Better guest experience. Bigger nights. $299. Once.
You probably already have the data
Most independent restaurants sit on 2,000 to 5,000 guest records across their existing systems: POS transactions, reservation confirmations, online orders, WiFi logins. The problem isn't that you don't have guest contact information. It's that nobody has pulled it together into one place.
Start with what you have. If you use a reservation system, you already collect emails at booking. If you have online ordering (your own site or a third-party platform), you have order emails. If you offer guest WiFi, you have login emails.
The first step isn't choosing a tool or designing a template. It's opening a spreadsheet and exporting what you already have.
| Source | What you get | Typical capture rate |
|---|---|---|
| Reservation system | Email at booking | High (required field) |
| Online ordering | Email at checkout | High (required field) |
| WiFi login | Email at connection | 200-400/month per location |
| In-person (bill insert, QR) | Email by request | 2-5% of walk-ins |
| Website signup form | Email by opt-in | Varies by traffic |
CASL: the Canadian rules you can't skip
Canada's Anti-Spam Legislation is the reason you can't just email every guest who ever walked through your door. CASL is an opt-in regime, not opt-out. The penalties are real: up to $10 million per violation for a corporation, $1 million for an individual. And the onus is on you to prove you had consent.
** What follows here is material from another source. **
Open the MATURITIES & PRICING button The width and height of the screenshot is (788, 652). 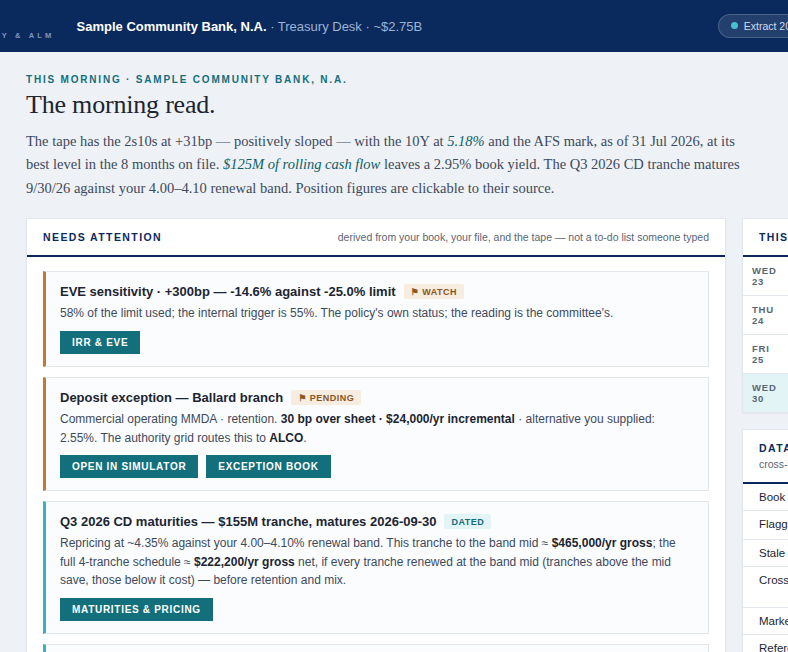(x=136, y=609)
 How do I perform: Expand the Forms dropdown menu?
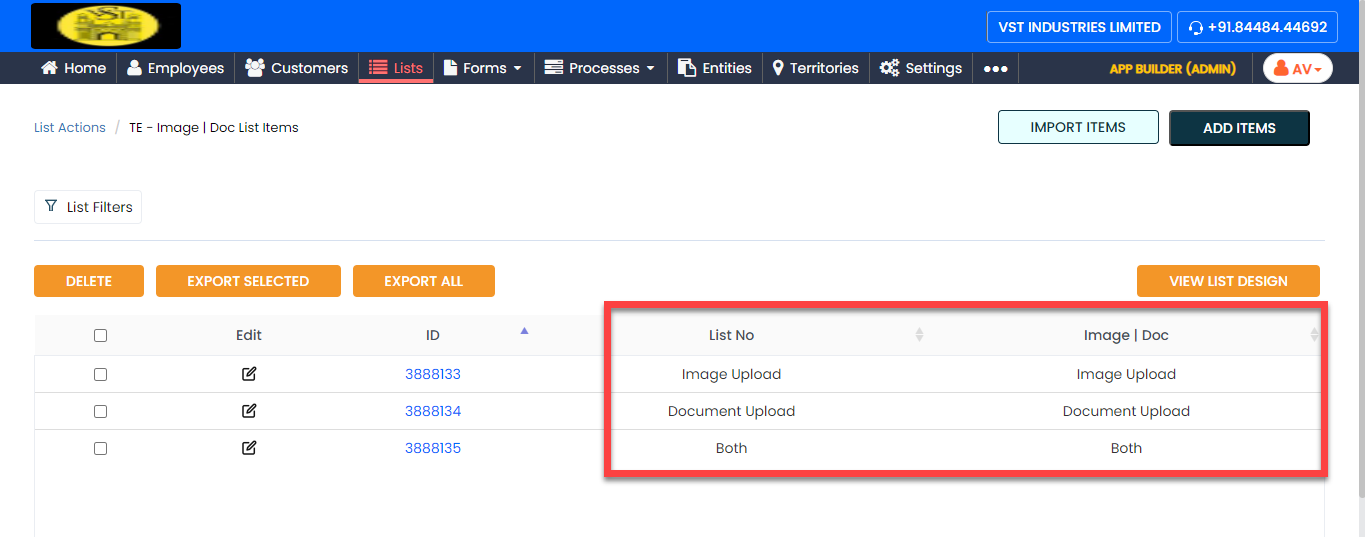click(483, 68)
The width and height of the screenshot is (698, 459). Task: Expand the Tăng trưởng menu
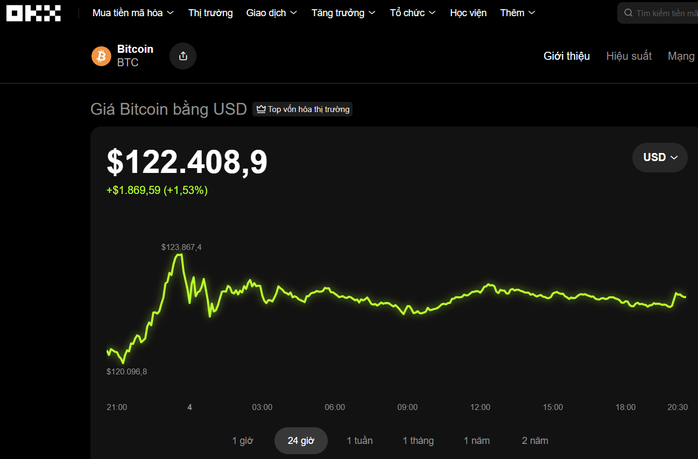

The good news: restaurants have a natural advantage here. CASL recognizes two types of consent, and your business generates both.
Implied consent covers people who have an existing business relationship with you. A guest who made a reservation, placed an online order, or purchased a gift card gives you implied consent for two years from the date of that transaction. A guest who made an inquiry (asked about private dining, catering, or your menu) gives you six months.
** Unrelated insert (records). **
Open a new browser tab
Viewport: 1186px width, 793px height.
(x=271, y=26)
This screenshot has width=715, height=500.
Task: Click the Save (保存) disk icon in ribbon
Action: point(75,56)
Express consent is when someone actively opts in. A checkbox on your website, a signup card at the host stand, a QR code on the receipt that says "Get our weekly specials." Express consent doesn't expire.
Three things every email must include under CASL:
- Your restaurant's name and contact information (physical address or phone)
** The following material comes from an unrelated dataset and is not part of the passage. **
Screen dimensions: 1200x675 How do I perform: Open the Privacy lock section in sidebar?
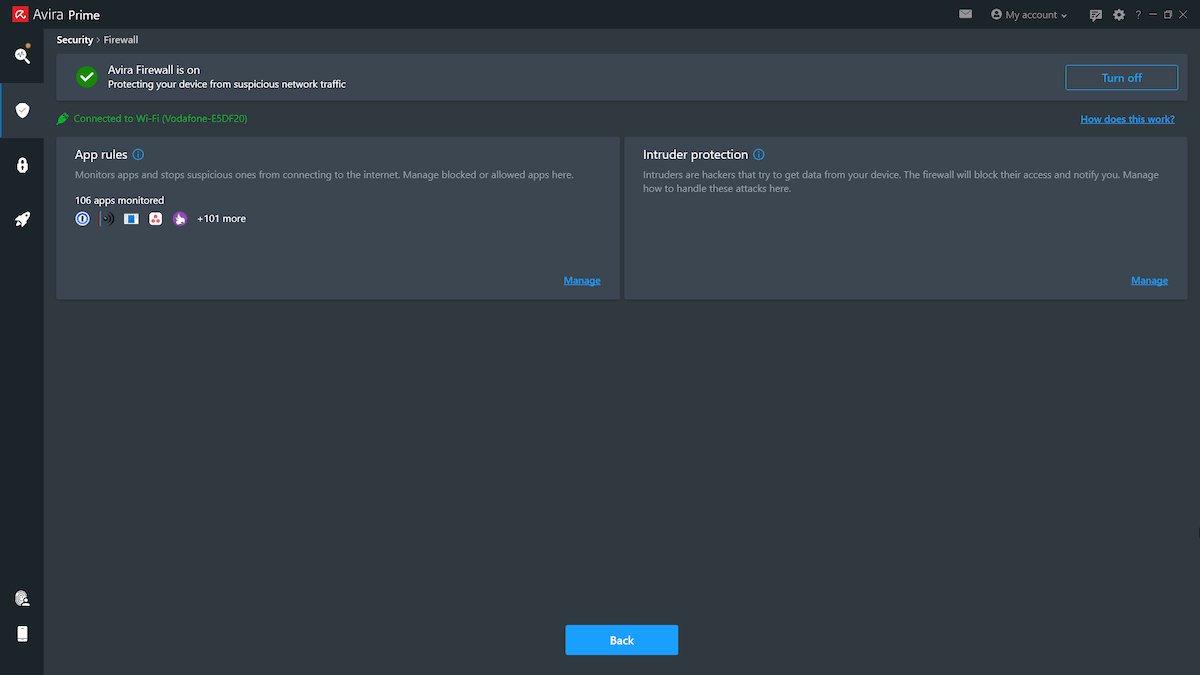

- A working unsubscribe link (process within 10 business days)
- Clear identification that the message is from your business
What you can't do: buy an email list. In the US, purchased lists are grey-area legal. In Canada, they're a direct CASL violation. Every contact on your list needs a documented consent trail.
Practical CASL compliance for a 40-seat restaurant:
Keep a simple log. When a guest books online, your reservation system timestamps the transaction. That's your consent record. When someone signs up via your website form, the form submission is your record. You don't need a lawyer. You need a system that tracks where each email came from and when.
Five ways to grow your list starting this week
You don't need a marketing team or a budget. You need five minutes of setup and a habit.
1. Add a signup form to your website. Every email platform provides an embeddable form. Place it on your homepage and your contact page. Offer something specific: "Get our Thursday special menu every week" beats "Subscribe to our newsletter." People sign up for value, not for newsletters.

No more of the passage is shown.